Philip Catherine : September Man (LP Atlantic ATL 40 562), 1975
Philip Catherine (gt), Jasper Van't Hoff (piano, orgue), Charlie Mariano (sax, fl), Palle Mikkelborg (tp), John Lee (el b), Gerry Brown (dr)

Nairam (4:30) - Nineteen Seventy Fourths (9:44) - T.P.C. (4:30) - September Man (0:30) - When It Is : The Beginning (5:59) / The Middle (10:00) / The End (2:43) - Monday 13 (2:05)

Produit par Sacha Distel et enregistré en 1970 à Paris, Stream bénéficie de la présence de Marc Moulin aux claviers mais reste un disque bancal, touche à tout et sans véritable direction artistique. Il en va autrement de September Man qu'on peut considérer comme le premier vrai disque de Philip Catherine. Entouré d'une équipe internationale de choc, Catherine étrenne sa nouvelle guitare Les Paul Custom et invente un style de jazz-rock qui lui est personnel. Peu de solos dans ce disque mais des interplays magnifiques avec une rythmique en état de grâce composée du bassiste John Lee et du batteur Gerry Brown (qui jouera plus tard avec Chick Corea et Stanley Clarke). Les compositions sont atmosphériques (Nairam, Nineteen Seventy Fourths) et font penser aux longues improvisations des premiers disques électriques de Miles Davis, d'autant plus que le trompettiste danois Palle Mikkelborg (compositeur de Aura pour Miles) est de la partie. C'est lui qui a composé la suite When It Is qui occupe la quasi-totalité de la seconde face du LP : d'abord aérienne dans la première section, la musique se débride dans la seconde quand elle est cornaquée par le piano électrique de Jasper Van't Hoff tandis qu'elle retourne à un calme indolent sur la dernière partie avec un Catherine plus acoustique et déjà profondément lyrique. Avec les mêmes acolytes (mais sans Mikkelborg) et dans le même style, le guitariste enregistrera une année plus tard l'album Guitars dans lequel il prendra plus de solos et de risques individuels et qu'il dédiera à Miles Davis. Ces deux disques constituent une œuvre à part dans l'abondante discographique de Philip Catherine. Dommage que ces deux LP n'aient jamais été réédités en compact car cette fusion à la fois nerveuse et élégante est aussi fraîche aujourd'hui qu'elle l'était au début des seventies.

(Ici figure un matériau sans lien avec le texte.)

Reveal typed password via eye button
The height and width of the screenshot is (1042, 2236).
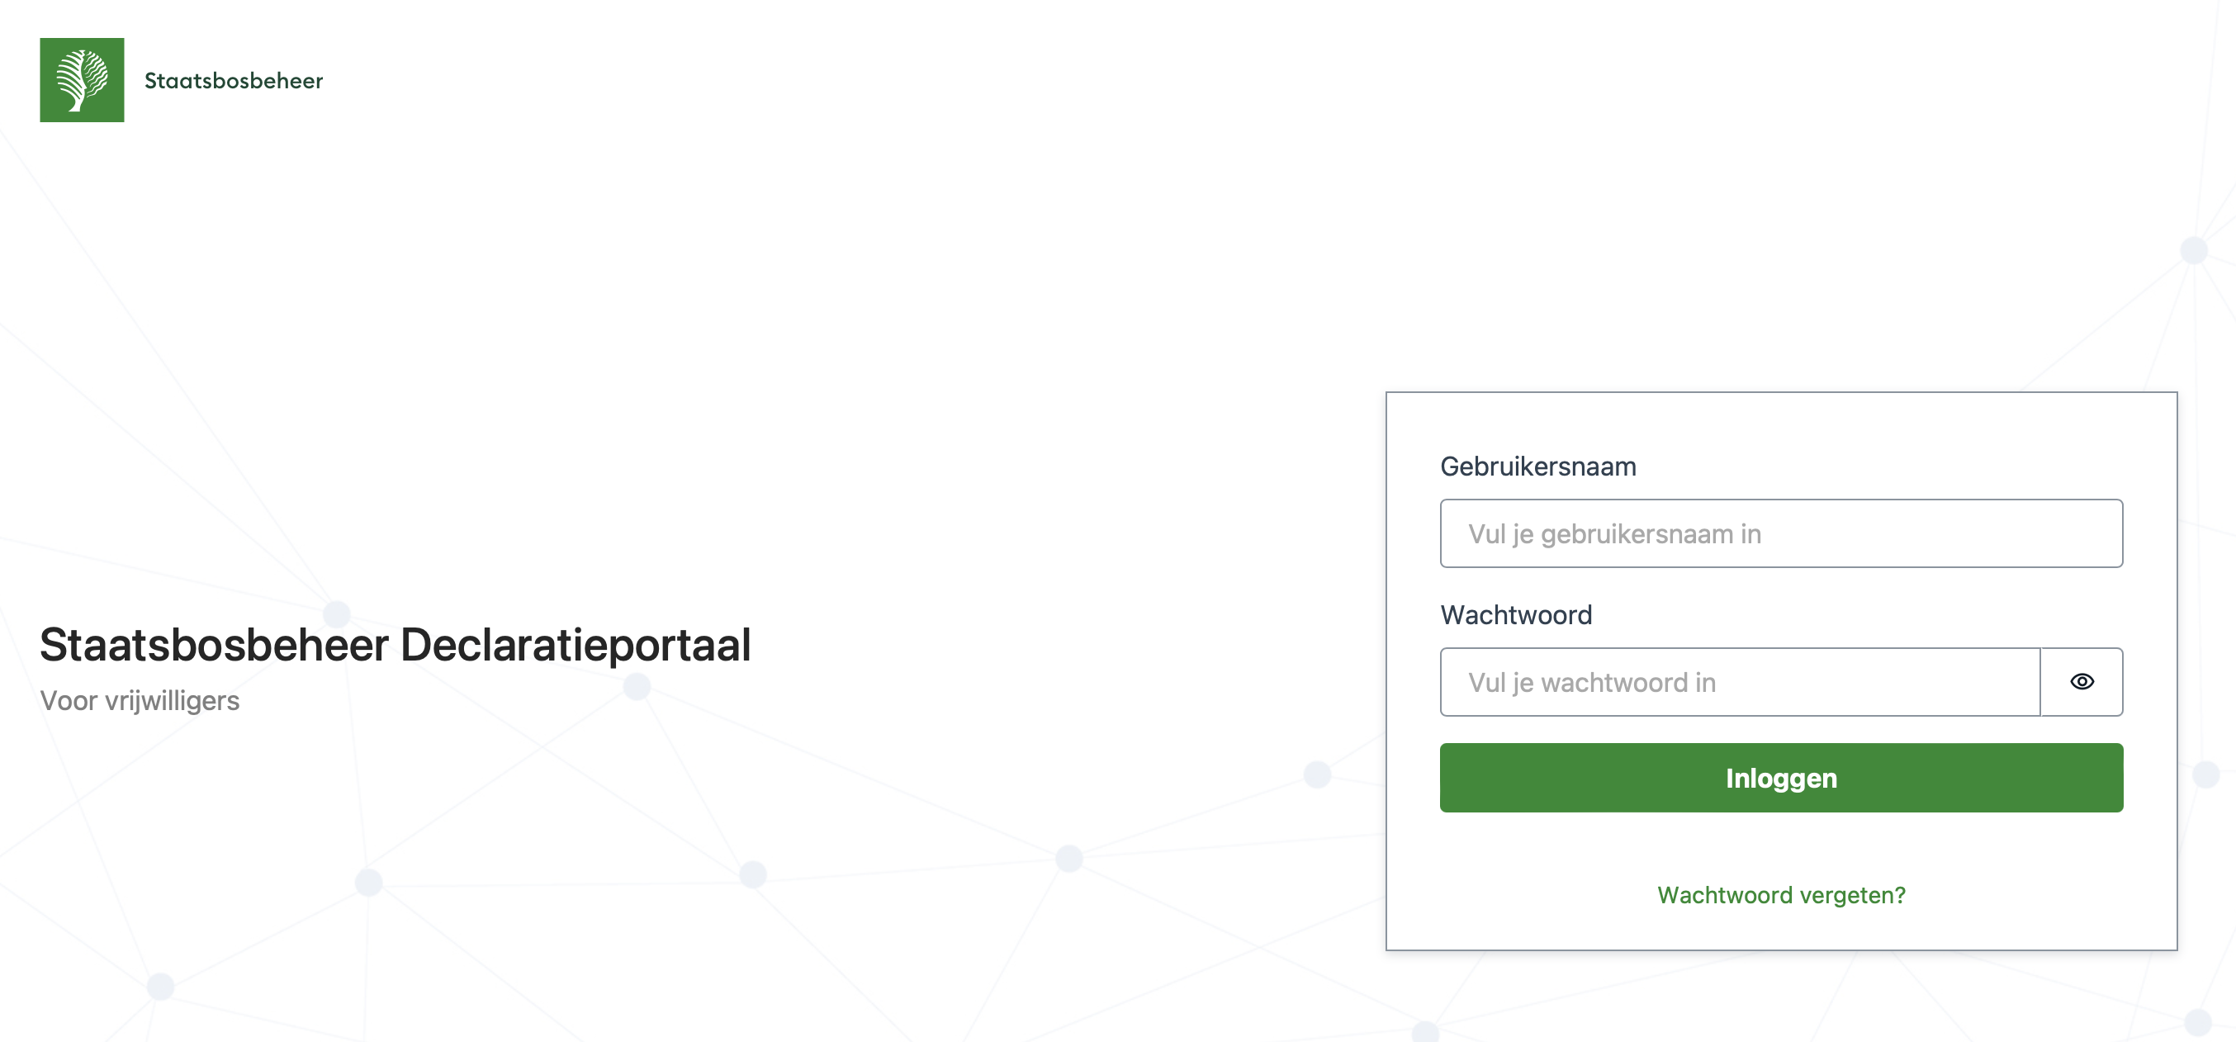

[ Philip Catherine Website ]
[ A écouter : Nairam - Nineteen Seventy Fourths ]

Solis Lacus (LP EMI/IBC), 1975 - Réédition Solis Lacus / Perspective sur 1 CD (B Sharp CDS-B 082), 1992
Richard Rousselet (tp, bugle, percussions), Robert Jeanne (ts, ss), Michel Herr (p, Fender Rhodes), Nick Kletchkovsky (el b), Bruno Castellucci ou Félix Simtaine (dr)

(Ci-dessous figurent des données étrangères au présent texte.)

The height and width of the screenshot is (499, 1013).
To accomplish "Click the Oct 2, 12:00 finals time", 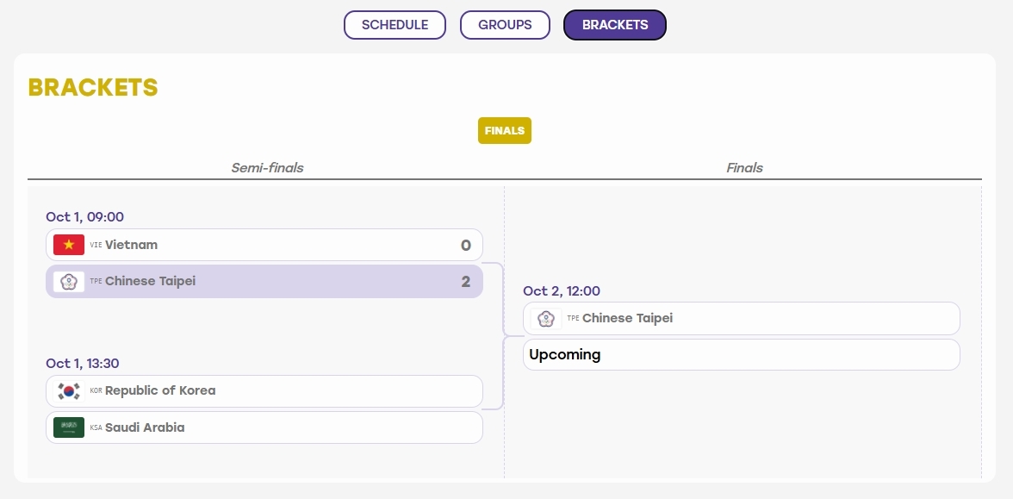I will (x=562, y=291).
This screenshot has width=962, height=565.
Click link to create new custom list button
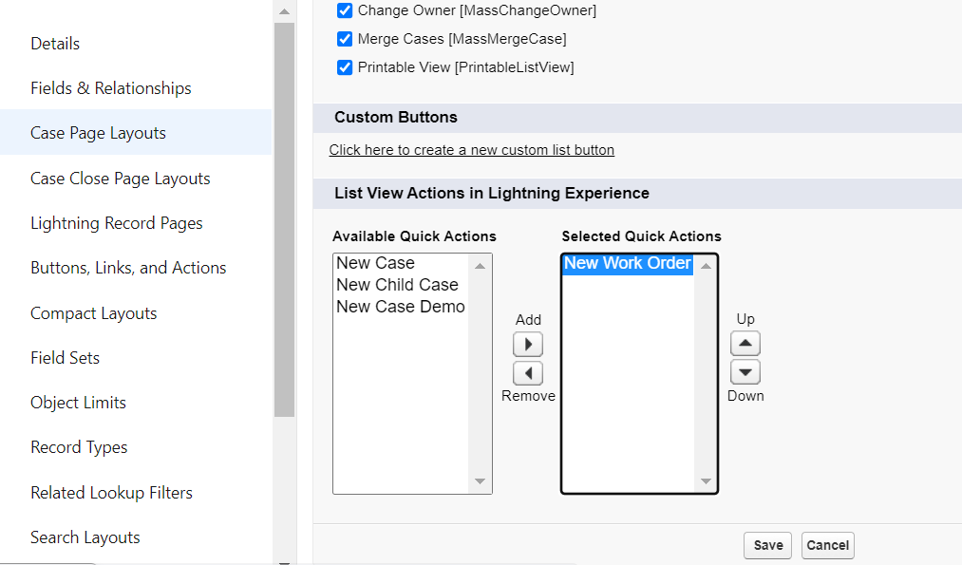click(471, 150)
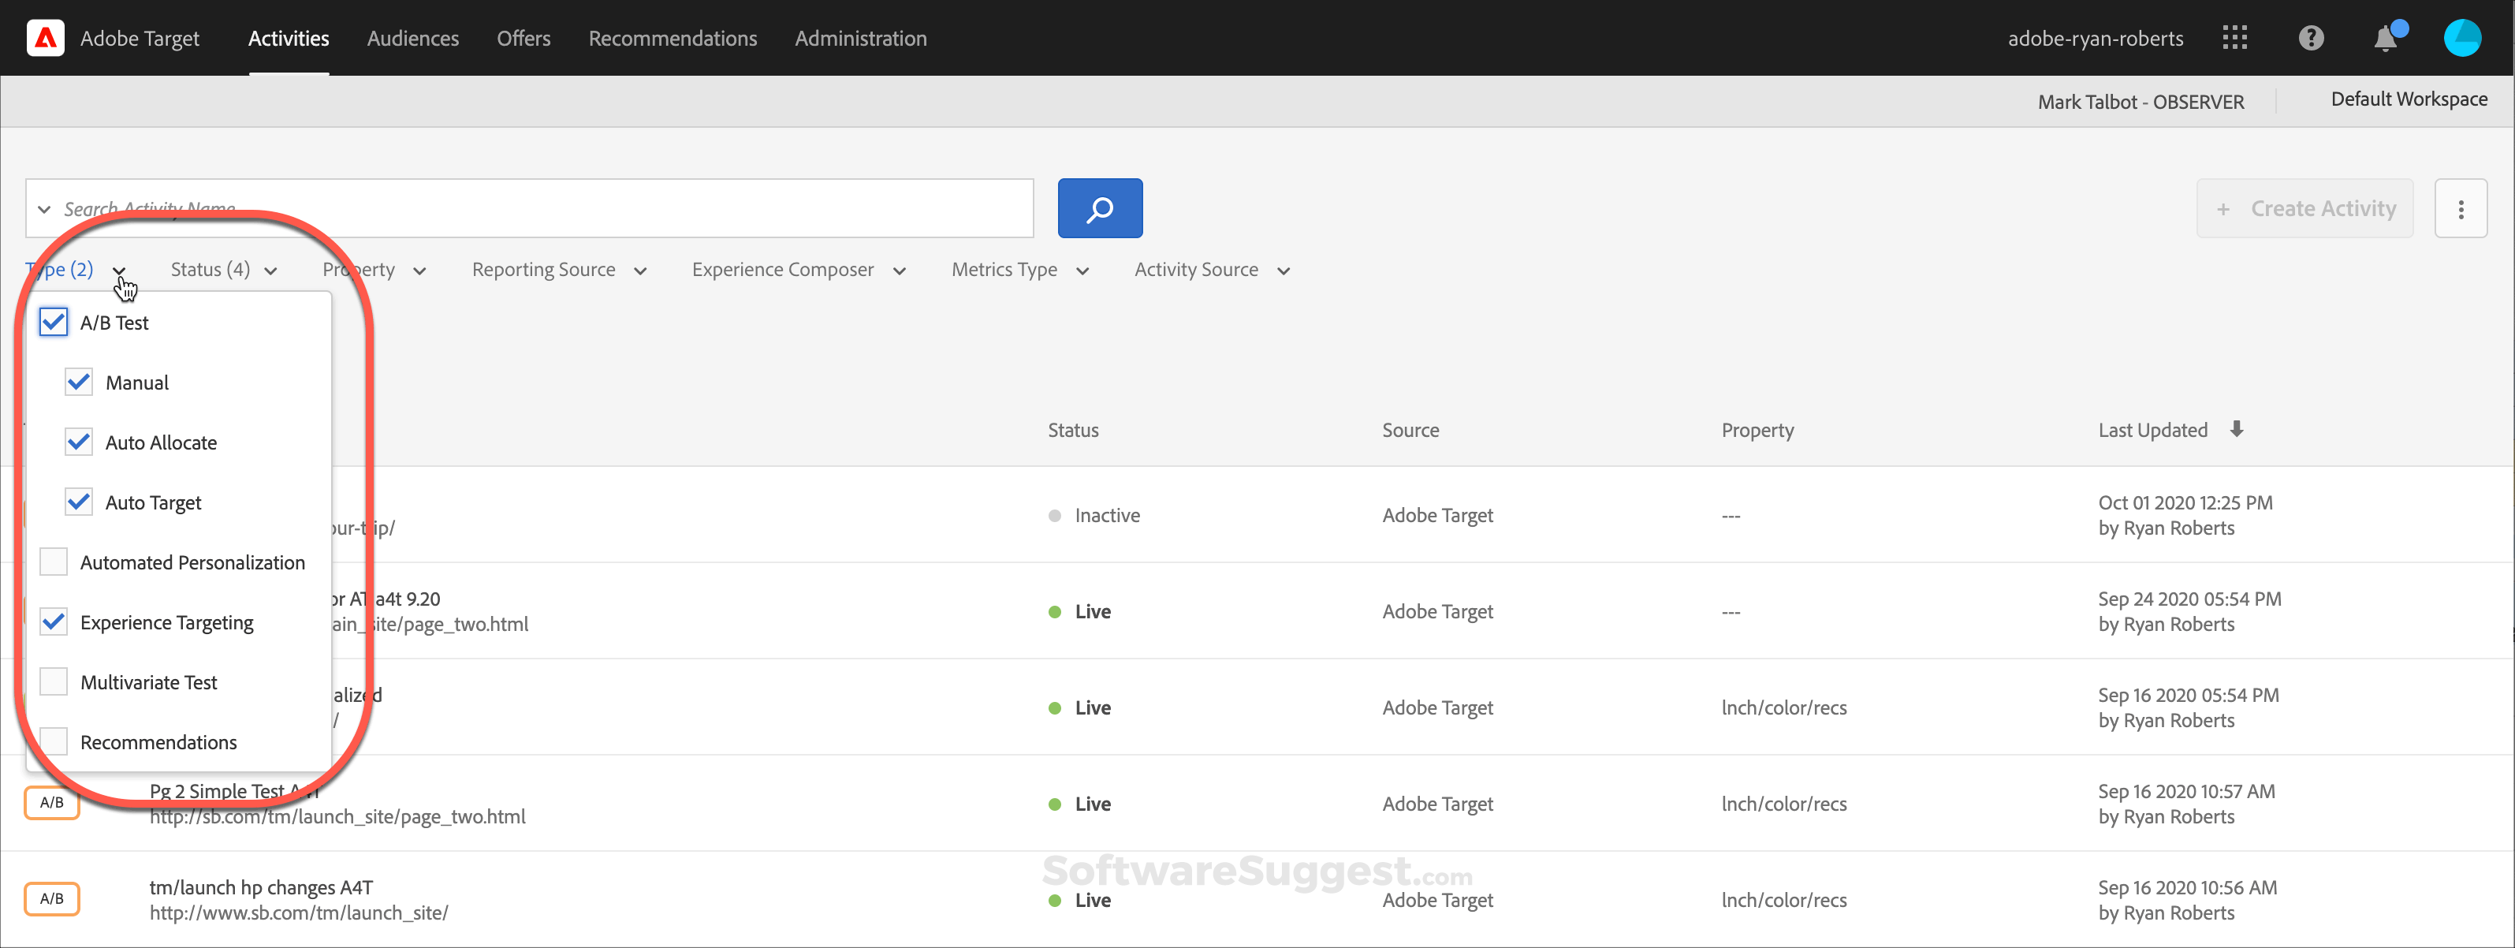Click the user profile avatar
2515x948 pixels.
tap(2461, 38)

Utopic Cities (7:02) - Peace Please (6:15) - Open Air (5:40) - Little Green Man (4:42) - Sea Of Tranquility (8:45) - Remake (5:10)

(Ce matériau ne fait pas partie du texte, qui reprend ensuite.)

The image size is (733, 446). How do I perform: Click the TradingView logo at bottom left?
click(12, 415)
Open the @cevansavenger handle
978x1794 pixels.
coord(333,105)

Entre jazz cuivré classique et fusion, Solis Lacus est d'abord un super-groupe réunissant des pointures comme Michel Herr aux claviers, Richard Rousselet à la trompette, Robert Jeanne au saxophone et Bruno Castellucci ou Félix Simtaine à la batterie en plus de Nick Kletchkovsky (Placebo) à la basse électrique. Le jeu de Michel Herr au Fender Rhodes est d'une limpidité exemplaire, procurant à l'ensemble un groove constant et souterrain (Open Air et Peace Please). Felix Simtaine installe un rythme funky jubilatoire (Remake) tandis que Rousselet s'impose par son sens mélodique aiguisé et sa sonorité claire (Utopic Cities). Même quand le quintet met la pédale douce sur un Sea of Tranquility affublé d'une introduction atmosphérique, ça continue à swinguer avec humeur. Pas étonnant qu'avec cette musique à la fois moderne et accessible, Michel Herr et ses acolytes aient réussi en plein milieu des seventies à ramener une partie du public dans le giron du jazz. Et la meilleure c'est qu'aujourd'hui, 35 années plus tard, Solis Lacus n'a encore pris aucune ride.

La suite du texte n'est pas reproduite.